Then we milled a .085 recess in the bottom of the cross slide. The idea was to mill the bottom of the nut to fit the recess but have a larger lip for support. I failed to check to see if my drawing would fit the machine other then the cross slide. So in a pinch I turned the BP head to 45 and got it right. I drilled and tapped the top for a 1/4-20 and the nut it's self to a 7/16-20LH.








- - - Updated - - -

few more


----------



## Bill Gruby (May 4, 2014)

What material is that lead nut made from? Mine is Bronze and has been in use for two years now with no ill effects.

 "Billy G"


----------



## chuckorlando (May 4, 2014)

It's alum. I intend to make one from bronze with a turned nub to fit the oem hole. But my cast one is broke in half so I cant turn anything till I have a nut.


----------



## Bill Gruby (May 4, 2014)

Good on ya. Aluminum would not hold the thread tolerance long with a steel lead screw. The back pressure during even a moderate cut would soon end up in more problems like Backlash. I have to strip the cross-slide on mine today. I will post a picture of mine.

 "Billy G"


 The turned nub is called a "Spigot".


----------



## Bill Gruby (May 4, 2014)

Plain Jane. No need for anything else. I also did away with the Grub Screw that Jet had on it. It only cocks the nut causing more wear.

 "Billy G"


----------



## chuckorlando (May 4, 2014)

That would be great. I went with alum just for that reason. For a temporary solution I would just assume it leave no wear on the permanent parts. I had steel, alum, or cast iron so I just picked the softest.

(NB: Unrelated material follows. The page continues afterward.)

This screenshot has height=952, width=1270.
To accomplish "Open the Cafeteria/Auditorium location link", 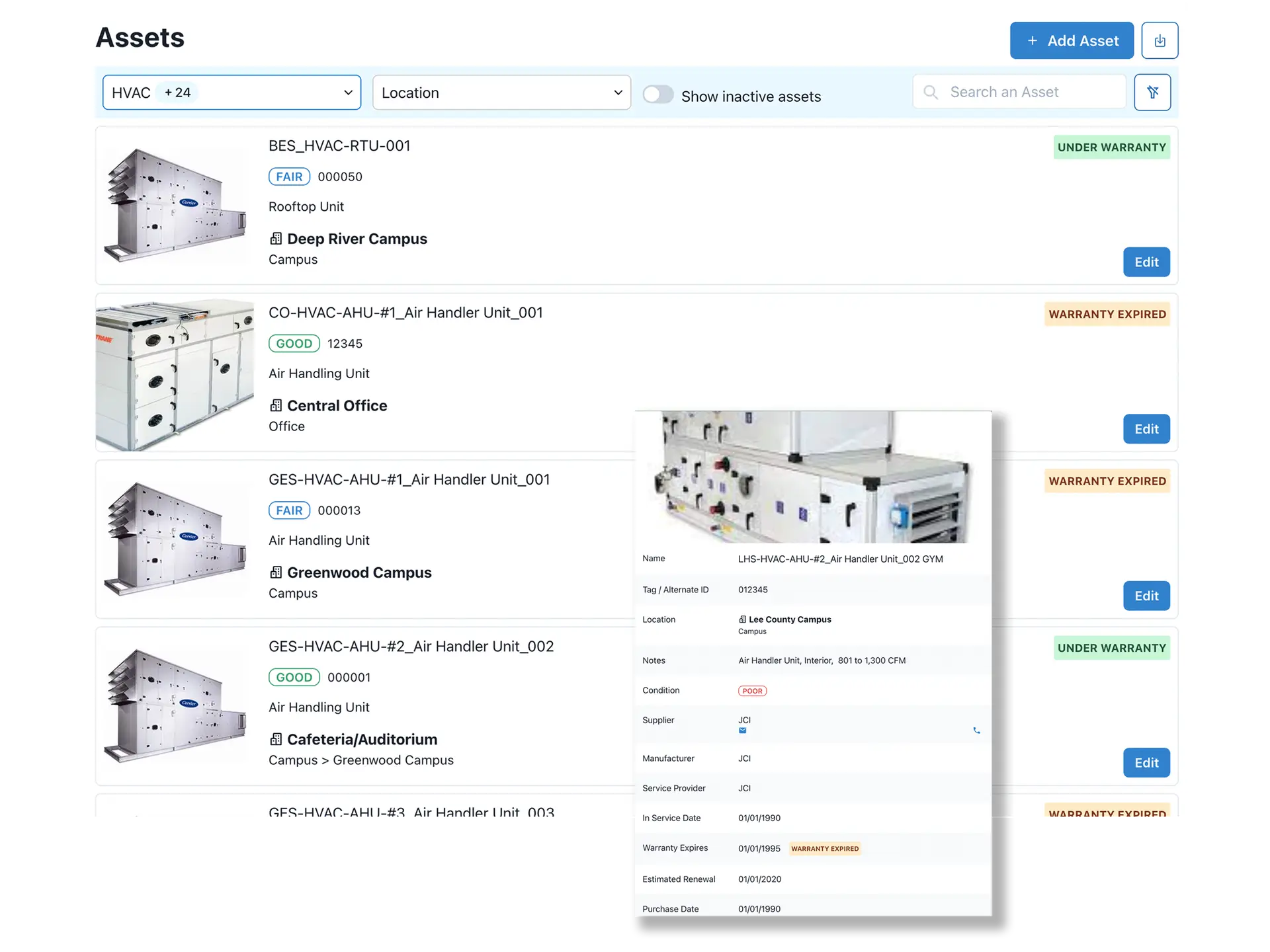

Plus I learned alot through minor error. The next one will be much easier and cleaner I'd say. I would like to have machined the side angles as more then an after thought. I drew out the part and made it to the drawing. But in my hast I neglected to check the clearance on the carriage. My intent was a 1.0 x 0.9 nut. .9 is a .125 per side to much.

These cheap machines are expensive school books. Long as I'm learning

- - - Updated - - -

Thanks Bill. I assumed that screw just screwed into the screw. My oem nut must have been broke in that area as the screw had nothing over it but the screw. The nut was in front of it. So thats how I made mine


----------



## xman_charl (May 5, 2014)

Where is the beef?









Charl


----------